‘Potentially dangerous’ 180-meter asteroid detected near Earth

Astronomers have made a revolutionary discovery by detecting a massive asteroid the size of a skyscraper near Earth. This discovery was made possible thanks to a new algorithm specially designed to detect the largest and most dangerous space rocks. The asteroid, officially named 2022 SF289, is about 600 feet (180 m) wide and is classified as a potentially hazardous asteroid (PHA). This means that in the event of a direct impact, it could cause widespread destruction on Earth. However, there is no immediate risk of a collision with this asteroid.

The discovery of asteroid 2022 SF289 came after it came close to Earth in September 2022, passing within 4.5 million miles (7.2 million kilometers) of our planet. Surprisingly, astronomers around the world were unable to detect the asteroid in telescope data due to its camouflage by the light of Milky Way stars. And only recently, during the testing of a new algorithm designed to identify large asteroids from limited data, researchers have finally discovered the existence of this elusive space rock.

The algorithm, dubbed HelioLinc3D, successfully detected a PHA that had gone undetected using traditional detection methods. This breakthrough validates the algorithm’s capabilities and paves the way for its implementation at the Vera C. Rubin Observatory. The observatory, located in the mountains of Chile, is scheduled to begin its asteroid-finding work in early 2025.

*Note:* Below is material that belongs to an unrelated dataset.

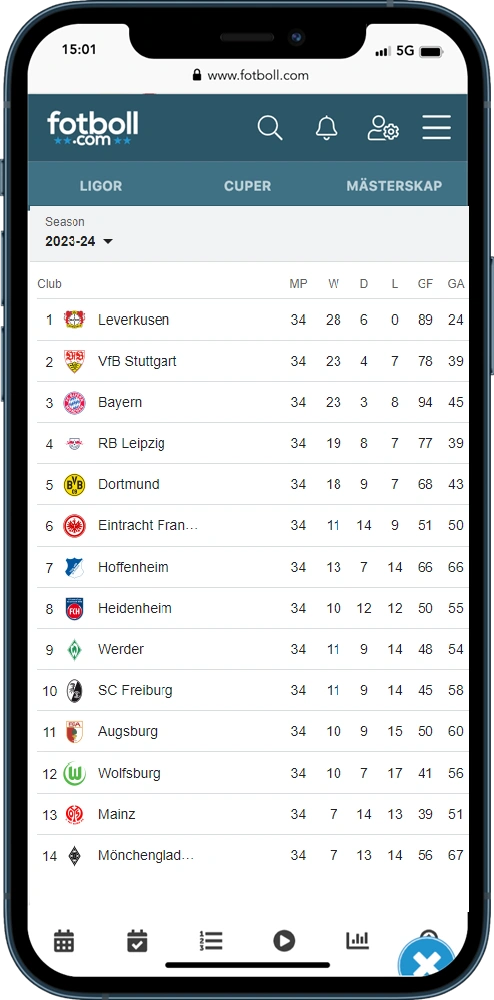The image size is (494, 1000).
Task: Switch to the LIGOR tab
Action: pyautogui.click(x=101, y=186)
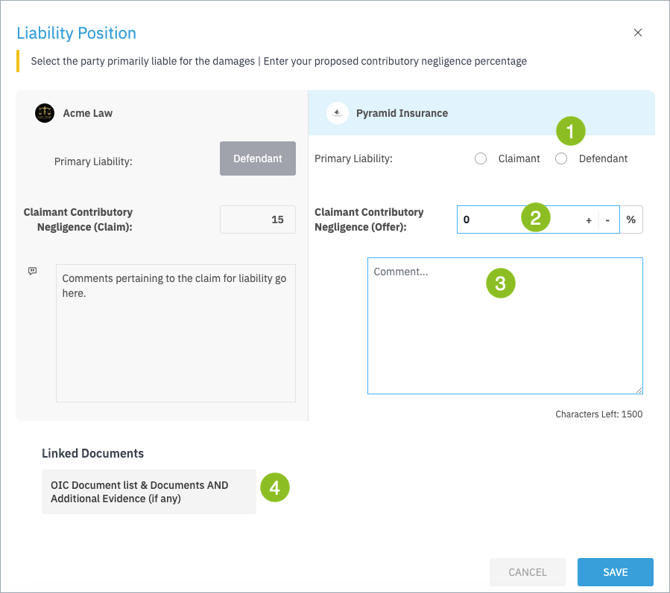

Mario Jurich, director of the Institute for Data Intensive Research in Astrophysics and Cosmology at the University of Washington and leader of the algorithm development team, expressed his excitement about the Rubin Observatory’s prospects. He stated, “This is just a small fraction of what we can expect to see at Rubin Observatory in less than two years, when [the] HelioLinc3D algorithm will be detecting similar objects every night.”

To test the algorithm, the scientists used archived data from the Earth-impact asteroid survey conducted by the Last Warning Asteroid Survey (ATLAS) in Hawaii. ATLAS takes multiple images of the same area of the sky each night. While analyzing the data, the algorithm detected a large asteroid that was not seen by ATLAS. The asteroid was visible in three separate images of the sky taken on September 19, 2022 and the following three nights. However, because it did not meet the ATLAS requirement of appearing in four separate images on the same night, its existence remained unknown.

Unlike ATLAS, which relies on extensive data, the HelioLinc3D algorithm can identify asteroids with less information. The Rubin Observatory, for which the algorithm was specifically designed, will scan the sky twice a night, but with higher accuracy than other observatories. The team behind the algorithm believes that 2022 SF289 is just the beginning and that there are potentially thousands of hidden PHAs orbiting our planet waiting to be discovered.

The discovery of this skyscraper-sized asteroid serves as a reminder of the importance of advanced detection techniques and ongoing efforts to monitor near-Earth objects. With the new algorithm and the observatory being built, scientists will be better able to identify potential threats and further our understanding of these celestial bodies.